I took this picture of a tree I removed but see the upper back of my house?
This would add a lot of room for the layout. :thumbsup:

The limb snapped and ruined the neighbors fence, it could have been my roof so the tree went to the big wood chip pile in the sky. It was an ugly tree anyway. :smilie_daumenneg:

When the kids leave that whole back on the right side will be a nice spot for more trains, the other side will make a nice big walk in closet to keep the old (young) lady happy. That side has a cedar closet in it already.

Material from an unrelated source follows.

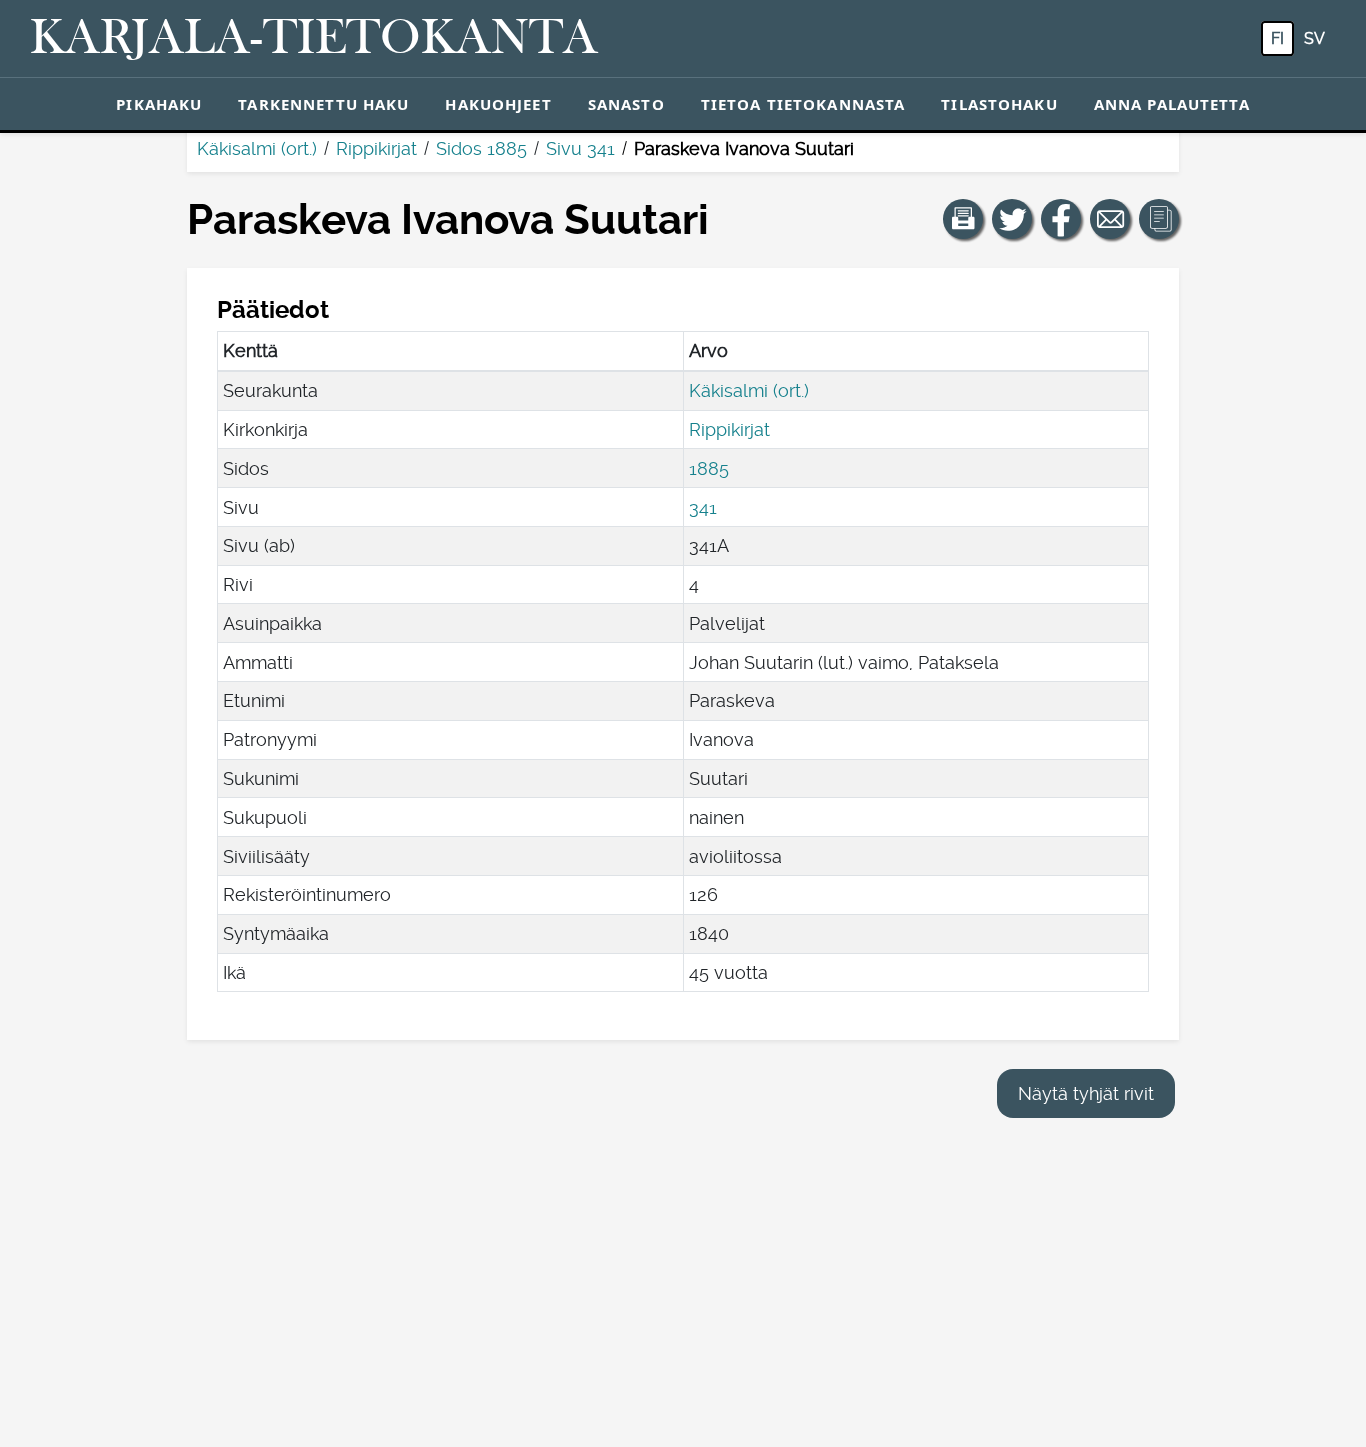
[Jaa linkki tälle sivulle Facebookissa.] (1061, 219)
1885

If I didn't have a bathroom in the middle the whole thing could be a train layout.


----------



## billshoff (Nov 4, 2011)

*more recent pics*

*Sneeds Ferry* is on the coast of North Carolina; I live in the middle of the state near Greensboro. 
I considered having the train run behind the trusses so that it could disappear for a while. That would have a nice "magic" effect but I worried about the heat from the attic comiing into the room. I've measured the temp at 126F outside the room; the little ac unit in the window keeps the inside at 78F. The insulated room is wrapped in AtticFoil reflective barrier (see picture) and that helps a lot...and I can heat the room with a candle. LOL 

Now that I think about it I guess I could insulate the area over the track if I ran it out of the room. I might do that someday but for now I just need the basic layout looking better.


----------



## robyn2839 (Aug 19, 2013)

here is my variation of your track layout,plus added an extra line so i can run two trains by isolating different tracks.plus a small siding.......bob


----------



## billshoff (Nov 4, 2011)

Looks good, Robyn. I wish I had the width to run two lines at once but my layout is too narrow on the left side. Keep us posted on your progress, ok?


----------